▶ [The problem] Copy out every entry, keeping each character the same.

▶ [Given information]

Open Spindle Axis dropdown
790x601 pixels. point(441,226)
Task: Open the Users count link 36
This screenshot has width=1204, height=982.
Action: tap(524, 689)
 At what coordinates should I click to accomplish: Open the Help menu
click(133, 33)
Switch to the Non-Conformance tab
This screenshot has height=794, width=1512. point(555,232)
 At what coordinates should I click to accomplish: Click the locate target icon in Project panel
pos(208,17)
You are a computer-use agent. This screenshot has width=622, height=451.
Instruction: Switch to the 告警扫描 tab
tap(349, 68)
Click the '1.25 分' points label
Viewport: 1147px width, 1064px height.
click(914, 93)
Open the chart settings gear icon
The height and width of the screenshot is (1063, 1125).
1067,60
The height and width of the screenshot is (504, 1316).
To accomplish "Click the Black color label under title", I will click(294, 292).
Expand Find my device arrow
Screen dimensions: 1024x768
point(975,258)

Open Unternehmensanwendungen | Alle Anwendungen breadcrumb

▶ [Result for this task]
Open Spindle Axis dropdown
790x601 pixels. point(441,226)
Task: Open the Users count link 36
This screenshot has width=1204, height=982.
Action: tap(524, 689)
 At what coordinates should I click to accomplish: Open the Help menu
click(133, 33)
Switch to the Non-Conformance tab
This screenshot has height=794, width=1512. point(555,232)
 At what coordinates should I click to accomplish: Click the locate target icon in Project panel
pos(208,17)
You are a computer-use agent. This screenshot has width=622, height=451.
Instruction: Switch to the 告警扫描 tab
tap(349, 68)
Click the '1.25 分' points label
Viewport: 1147px width, 1064px height.
click(914, 93)
Open the chart settings gear icon
The height and width of the screenshot is (1063, 1125).
1067,60
The height and width of the screenshot is (504, 1316).
To accomplish "Click the Black color label under title", I will click(294, 292).
Expand Find my device arrow
Screen dimensions: 1024x768
point(975,258)

Open Unternehmensanwendungen | Alle Anwendungen breadcrumb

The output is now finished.